▶ [EXERCISE INSTRUCTIONS] Count the lines below that contain the string "height", with case counting, and give only the number.

▶ [MATERIALS PROVIDED]
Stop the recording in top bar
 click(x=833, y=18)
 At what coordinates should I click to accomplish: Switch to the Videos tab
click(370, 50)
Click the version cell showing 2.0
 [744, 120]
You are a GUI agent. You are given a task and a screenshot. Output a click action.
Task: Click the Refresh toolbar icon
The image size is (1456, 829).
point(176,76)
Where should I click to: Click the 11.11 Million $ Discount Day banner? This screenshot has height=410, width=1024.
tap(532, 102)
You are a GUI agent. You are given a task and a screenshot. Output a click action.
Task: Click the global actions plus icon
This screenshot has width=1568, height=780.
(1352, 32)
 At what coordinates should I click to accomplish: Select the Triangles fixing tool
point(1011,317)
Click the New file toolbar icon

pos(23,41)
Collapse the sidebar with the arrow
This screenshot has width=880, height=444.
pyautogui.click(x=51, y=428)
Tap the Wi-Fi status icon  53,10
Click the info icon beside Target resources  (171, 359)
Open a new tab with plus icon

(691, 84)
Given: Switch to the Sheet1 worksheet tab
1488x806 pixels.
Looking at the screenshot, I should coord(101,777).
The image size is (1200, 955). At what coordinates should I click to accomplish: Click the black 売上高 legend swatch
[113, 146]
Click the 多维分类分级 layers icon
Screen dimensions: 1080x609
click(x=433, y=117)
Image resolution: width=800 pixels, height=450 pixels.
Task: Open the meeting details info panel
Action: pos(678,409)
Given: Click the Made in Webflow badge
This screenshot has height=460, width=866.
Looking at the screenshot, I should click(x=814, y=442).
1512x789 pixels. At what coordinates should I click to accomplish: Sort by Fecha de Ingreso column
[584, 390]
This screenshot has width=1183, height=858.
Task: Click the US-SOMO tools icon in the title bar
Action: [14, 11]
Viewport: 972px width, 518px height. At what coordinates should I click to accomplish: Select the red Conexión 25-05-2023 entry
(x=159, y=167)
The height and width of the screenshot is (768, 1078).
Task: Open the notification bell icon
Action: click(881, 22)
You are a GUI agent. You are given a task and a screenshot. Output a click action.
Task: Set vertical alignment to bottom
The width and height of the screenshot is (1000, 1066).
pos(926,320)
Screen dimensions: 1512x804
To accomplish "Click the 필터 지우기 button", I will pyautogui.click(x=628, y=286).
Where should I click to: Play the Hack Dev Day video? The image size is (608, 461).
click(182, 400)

▶ [SOLUTION TO THE PROBLEM] 9